私は学生時代、アマチュア・オーケストラをやっていました。社会人のオーケストラに入っていたこともあります。自分が社会人になってから社会人オーケストラには入っていませんが、あれは典型的な「サードプレイス(第3の場所)」でした。皆さん、集まって楽器の練習がしたいという気持ちもさることながら、じつは、自宅でも会社でもないところに行きたかったのだ、と今は思えます。
いろいろな人に電話をしてみると、多くの人が、さまざまな「サードプレイス」を確保なさっていることに気づかされます。ある東大の物理学を出られた30代後半の男性は、人とつながる場所として「デイケアはかなり使えますよ」と教えてくれました。それから「東大OB会は、60歳とか80歳の人も少なくないので、われわれでも若いほうで、かわいがってもらえる」という話もしてくれました。またある人はお料理教室、ある人はテニスサークル。病院仲間と連絡を取り合っているという「うつ友」もいました。
「教会」も、サードプレイスとしての意味合いの強いところです。オーケストラが音楽のためだけにあるのではないのと同様、教会というのも「神様を礼拝するところ」というだけではないわけです。「自宅でも会社でも(あるいは学校でも)ないところへ行きたい」という気持ちから、人は教会に通うのです。自宅と職場(あるいは学校)の往復だけの生活をしておりますと、あたかも自宅と職場(あるいは学校)だけが世界のすべてであるように錯覚してしまいます。ある若い牧師さんが「しばしばこの牧師室が世界のすべてであると錯覚してしまう」と言っていたことも思い出します。
そろそろ2学期が始まりますね(地域によってはもう始まっていますね)。自宅と学校が世界のすべてであると錯覚なさっている学生さんが、自宅でもダメ、学校でもダメということになりますと、逃げ場を失ってしまいます。「もうダメだ」と思ってしまうのではないでしょうか。
「神は我らの逃れ場」と聖書でも言います(旧約聖書詩編46編2節)。そもそも紀元前の昔から「神」というのは「逃れ場」「逃げ場」なのです。教会はサードプレイスでいいのです。礼拝中に寝ていてもいいのです。休みに行っているのですから。ある教会の名物おじさんは、日曜にゴルフで礼拝を欠席するとき「来週は”ゴルフ礼拝”に行きます」と言っていました。そのおじさんにとって「礼拝」とは「日曜日に会社でないところに行くこと」という意味だったことになります。
とにかく、自宅と学校(ないし会社)が世界のすべてだと錯覚なさらないでくださいね!サードプレイスがダメなら、「フォースプレイス」「フィフスプレイス」と作っていって、どれかひとつでもうまくいっているところに逃げればよいと思います。

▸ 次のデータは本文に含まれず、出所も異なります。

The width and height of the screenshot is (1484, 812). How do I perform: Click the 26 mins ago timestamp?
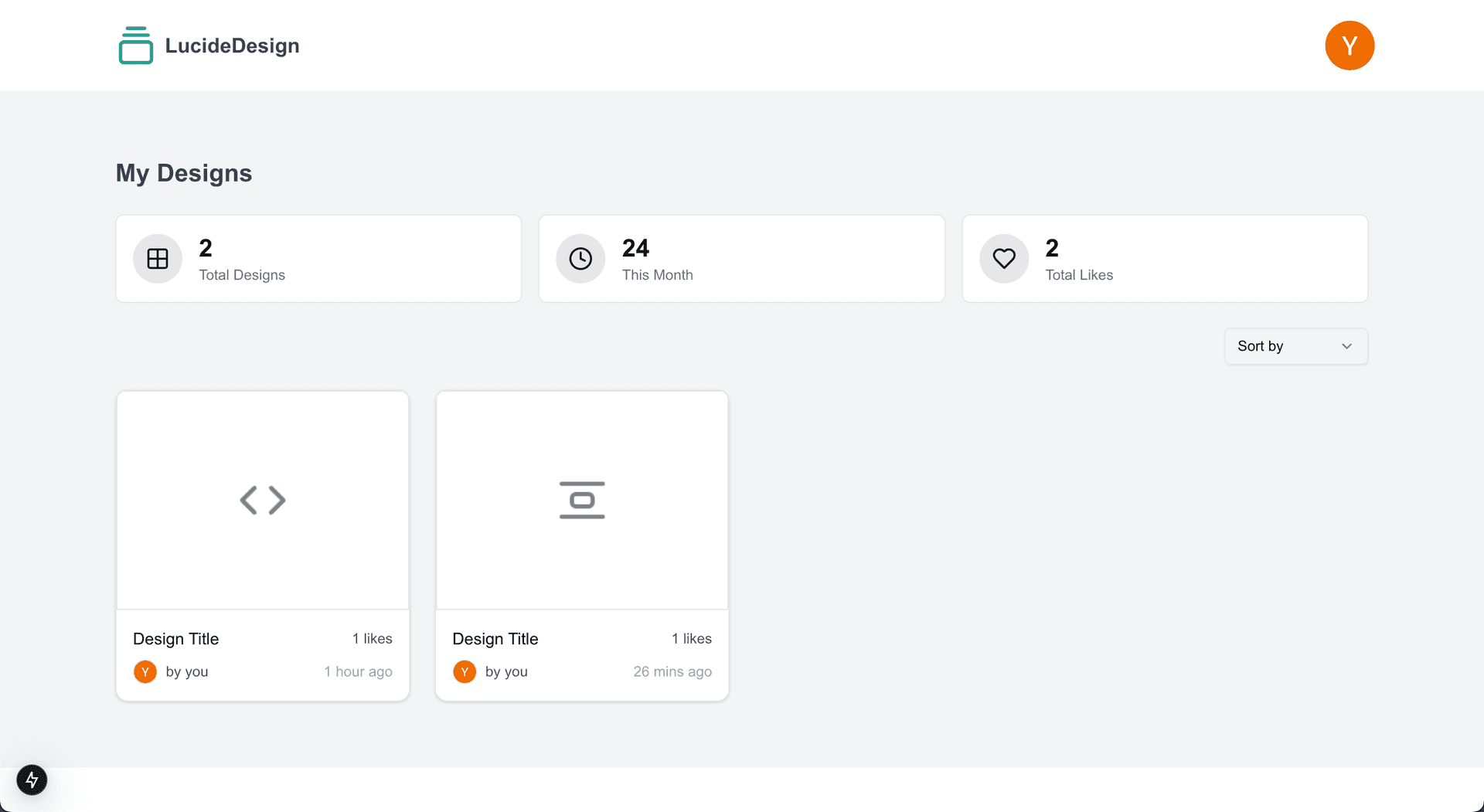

この「星くず算数・数学教室」も、「サードプレイス」であることができたら、と思っています。教会が神様に会うだけの場所でないのと同様、算数や数学を学ぶのも、「自宅でも会社(ないし学校)でもないところへ逃げる」という意味があると思います。じつは、われわれの見えているこの世の中が、世界のすべてだと錯覚しないために「天国」というものがあるのかな、と思ったりもします。それはともかく、自宅と会社(あるいは学校)以外に逃げるところを作っておくのは大切だと思いますよ!